In cases where insonation window is absent or definitive flow patterns cannot be ascertained, the cervical colour Doppler may be used to confirm CCA. The procedure is performed bilaterally in a technique similar to TCD using 5 or 7.5 MHz Doppler probe but through a cervical approach. This helps to visualise the flow patterns in extracranial ICA and VA. The submandibular and suboccipital window are used for insonation of extracranial ICA and VA, respectively. The waveform patterns indicative of CCA are same as discussed before. ICA occlusion and anatomical conditions may preclude successful examination. The sensitivity for confirming CCA has been found to be 78–80% and has been suggested to be considered as a complementary test [20].

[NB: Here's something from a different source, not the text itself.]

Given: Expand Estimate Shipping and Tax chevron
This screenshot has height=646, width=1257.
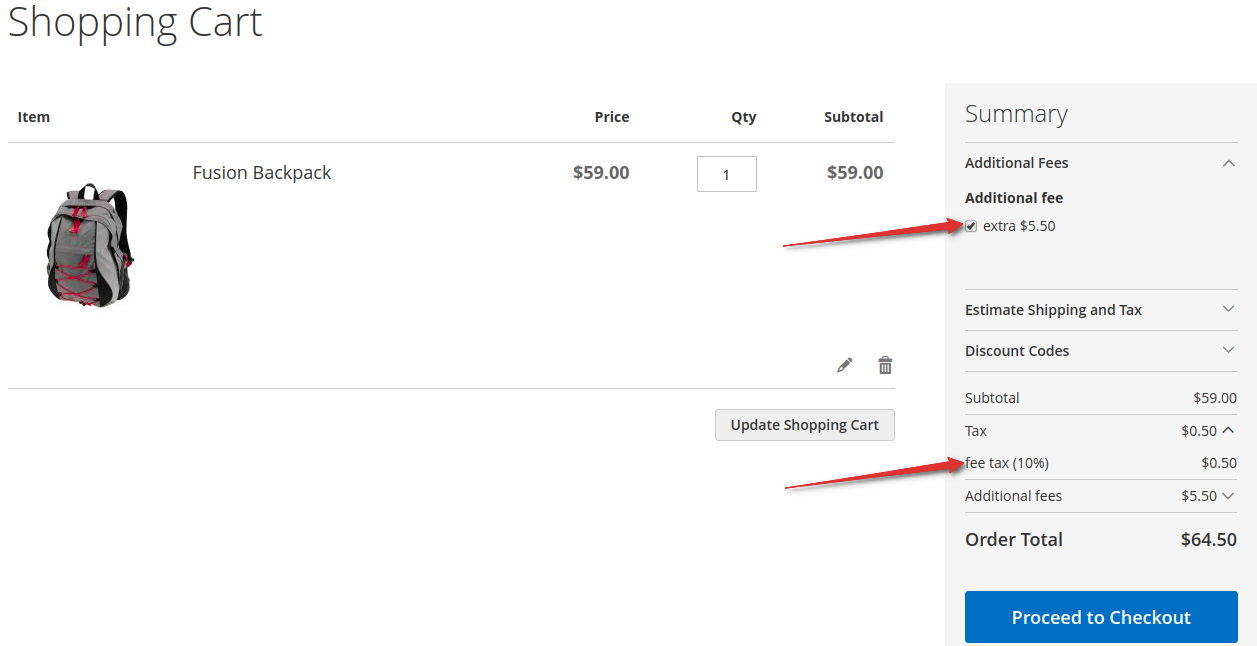Looking at the screenshot, I should click(x=1229, y=309).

Still, CCD has not been included in the list of standard ancillary tests. However, it is especially of help in patients having absent bone window or when TCD-trained physician is not available.

3.2.2 Optic Nerve Sheath Diameter

The optic nerve is covered by a dural sheath containing cerebrospinal fluid inside it which is in direct continuation with intracranial subarachnoid space. This optic nerve is loosely attached to dural sheath in the retrobulbar part. At the time of increase in ICP, there is shift of CSF into this distensible part (3 mm behind the globe) giving rise to increase in optic nerve sheath diameter which is thus taken as a surrogate of raised ICP. This diameter can be measured by CT, MRI or ultrasound.

Ultrasonography for optic nerve sheath diameter is a simple, non-invasive, rapid bedside test for diagnosis of raised ICP. High-frequency linear probes (7.5–10 MHz) are placed gently on closed upper eyelid of a patient in an axial plane to visualise the retrobulbar area. The globe appears as a round dark structure with optic nerve seen as black strip-like structure at the back of the globe. The probe is adjusted to display the entry of optic nerve into the globe at the centre of the image. After freezing this picture, callipers are used to measure the ONSD at 3 mm behind the papilla. A mean of three readings of ONSD is calculated to obtain the final value. ONSD measurement as a surrogate for ICP can be especially useful to screen patients when invasive monitoring is not possible or not indicated.

A value ranging from 4.8 to 6 mm correlates with increased ICP [21]. Brain death is a state of tremendous increase in ICP and this should be evident on ONSD also. Studies have shown that mean ONSD is much greater in patients who were brain dead (0.72 ± 0.05 versus 0.53 ± 0.06) [22]. Moreover, a range of ONSD values from 0.68 to 0.75 cm with ICP values from 28 to 54 mm Hg have been noted in brain-dead patients [23]. The ONSD is significantly higher in patients with BD but it cannot differentiate BD patients from comatose patients who have raised ICP but are not clinically brain dead [24]. The patients with decompressive craniectomies will not have an ICP rise to an extent of inducing cessation of intracerebral blood flow. As a result, ONSD values fail to provide reliable information in such patients [23].

Thus, ONSD is a non-invasive test which can be quickly performed and sustained trend of high values points towards cerebral deterioration and possibly brain death if corrective measures fail.

To conclude, ultrasound when used for detection of CCA has advantages of being a non-invasive, inexpensive, complication free and a quick technique. TCD is the most reliable and sensitive ultrasonographic technique for confirmation of CCA. For this reason, it is now coming up as a first-line ancillary test more often in country-specific guidelines.